### Data in this exercise

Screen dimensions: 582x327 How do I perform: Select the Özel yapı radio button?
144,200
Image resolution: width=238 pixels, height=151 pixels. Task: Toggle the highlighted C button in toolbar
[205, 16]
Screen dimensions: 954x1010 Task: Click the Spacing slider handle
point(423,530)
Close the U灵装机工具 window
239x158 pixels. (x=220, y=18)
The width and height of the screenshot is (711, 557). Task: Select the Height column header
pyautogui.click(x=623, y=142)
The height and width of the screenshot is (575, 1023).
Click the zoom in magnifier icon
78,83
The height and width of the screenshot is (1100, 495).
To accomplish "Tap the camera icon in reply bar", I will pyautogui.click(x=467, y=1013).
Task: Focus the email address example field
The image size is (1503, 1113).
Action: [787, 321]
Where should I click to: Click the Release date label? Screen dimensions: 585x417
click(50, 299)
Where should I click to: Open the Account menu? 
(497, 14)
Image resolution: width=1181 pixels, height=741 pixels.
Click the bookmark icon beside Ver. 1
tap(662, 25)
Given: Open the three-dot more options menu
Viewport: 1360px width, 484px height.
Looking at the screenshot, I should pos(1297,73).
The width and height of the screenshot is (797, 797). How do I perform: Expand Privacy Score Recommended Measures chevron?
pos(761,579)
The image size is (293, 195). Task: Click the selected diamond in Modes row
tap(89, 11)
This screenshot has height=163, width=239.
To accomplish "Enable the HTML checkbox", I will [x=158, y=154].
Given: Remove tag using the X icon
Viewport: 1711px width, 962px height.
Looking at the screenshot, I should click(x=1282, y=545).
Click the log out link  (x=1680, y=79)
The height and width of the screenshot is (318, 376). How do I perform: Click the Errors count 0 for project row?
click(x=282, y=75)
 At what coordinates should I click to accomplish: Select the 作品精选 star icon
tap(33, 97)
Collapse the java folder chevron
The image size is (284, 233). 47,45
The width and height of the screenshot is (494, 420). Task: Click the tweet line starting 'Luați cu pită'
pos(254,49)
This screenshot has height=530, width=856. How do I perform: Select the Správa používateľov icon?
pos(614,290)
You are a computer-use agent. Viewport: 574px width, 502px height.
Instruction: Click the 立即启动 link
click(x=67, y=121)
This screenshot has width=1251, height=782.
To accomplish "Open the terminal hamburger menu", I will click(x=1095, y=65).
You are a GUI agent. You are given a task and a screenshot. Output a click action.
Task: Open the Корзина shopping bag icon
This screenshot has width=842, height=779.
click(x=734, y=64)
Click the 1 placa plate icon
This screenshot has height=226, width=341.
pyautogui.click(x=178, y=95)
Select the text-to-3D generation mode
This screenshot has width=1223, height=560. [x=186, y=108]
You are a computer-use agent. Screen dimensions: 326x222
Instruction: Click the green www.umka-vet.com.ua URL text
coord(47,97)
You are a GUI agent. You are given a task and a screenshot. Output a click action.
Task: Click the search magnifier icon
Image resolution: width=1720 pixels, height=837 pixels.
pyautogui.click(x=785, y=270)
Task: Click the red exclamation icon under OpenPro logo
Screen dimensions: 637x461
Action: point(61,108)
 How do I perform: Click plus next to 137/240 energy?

######

• What is needed:
Edit the items above so that "magnifier" becomes "magnifying glass" wherever it occurs, changing nothing else.

• Output for this exercise:
Screen dimensions: 582x327 How do I perform: Select the Özel yapı radio button?
144,200
Image resolution: width=238 pixels, height=151 pixels. Task: Toggle the highlighted C button in toolbar
[205, 16]
Screen dimensions: 954x1010 Task: Click the Spacing slider handle
point(423,530)
Close the U灵装机工具 window
239x158 pixels. (x=220, y=18)
The width and height of the screenshot is (711, 557). Task: Select the Height column header
pyautogui.click(x=623, y=142)
The height and width of the screenshot is (575, 1023).
Click the zoom in magnifying glass icon
78,83
The height and width of the screenshot is (1100, 495).
To accomplish "Tap the camera icon in reply bar", I will pyautogui.click(x=467, y=1013).
Task: Focus the email address example field
The image size is (1503, 1113).
Action: [787, 321]
Where should I click to: Click the Release date label? Screen dimensions: 585x417
click(50, 299)
Where should I click to: Open the Account menu? 
(497, 14)
Image resolution: width=1181 pixels, height=741 pixels.
Click the bookmark icon beside Ver. 1
tap(662, 25)
Given: Open the three-dot more options menu
Viewport: 1360px width, 484px height.
Looking at the screenshot, I should pos(1297,73).
The width and height of the screenshot is (797, 797). How do I perform: Expand Privacy Score Recommended Measures chevron?
pos(761,579)
The image size is (293, 195). Task: Click the selected diamond in Modes row
tap(89, 11)
This screenshot has height=163, width=239.
To accomplish "Enable the HTML checkbox", I will [x=158, y=154].
Given: Remove tag using the X icon
Viewport: 1711px width, 962px height.
Looking at the screenshot, I should click(x=1282, y=545).
Click the log out link  (x=1680, y=79)
The height and width of the screenshot is (318, 376). How do I perform: Click the Errors count 0 for project row?
click(x=282, y=75)
 At what coordinates should I click to accomplish: Select the 作品精选 star icon
tap(33, 97)
Collapse the java folder chevron
The image size is (284, 233). 47,45
The width and height of the screenshot is (494, 420). Task: Click the tweet line starting 'Luați cu pită'
pos(254,49)
This screenshot has height=530, width=856. How do I perform: Select the Správa používateľov icon?
pos(614,290)
You are a computer-use agent. Viewport: 574px width, 502px height.
Instruction: Click the 立即启动 link
click(x=67, y=121)
This screenshot has width=1251, height=782.
To accomplish "Open the terminal hamburger menu", I will click(x=1095, y=65).
You are a GUI agent. You are given a task and a screenshot. Output a click action.
Task: Open the Корзина shopping bag icon
This screenshot has width=842, height=779.
click(x=734, y=64)
Click the 1 placa plate icon
This screenshot has height=226, width=341.
pyautogui.click(x=178, y=95)
Select the text-to-3D generation mode
This screenshot has width=1223, height=560. [x=186, y=108]
You are a computer-use agent. Screen dimensions: 326x222
Instruction: Click the green www.umka-vet.com.ua URL text
coord(47,97)
You are a GUI agent. You are given a task and a screenshot. Output a click action.
Task: Click the search magnifying glass icon
Image resolution: width=1720 pixels, height=837 pixels.
pyautogui.click(x=785, y=270)
Task: Click the red exclamation icon under OpenPro logo
Screen dimensions: 637x461
Action: point(61,108)
 How do I perform: Click plus next to 137/240 energy?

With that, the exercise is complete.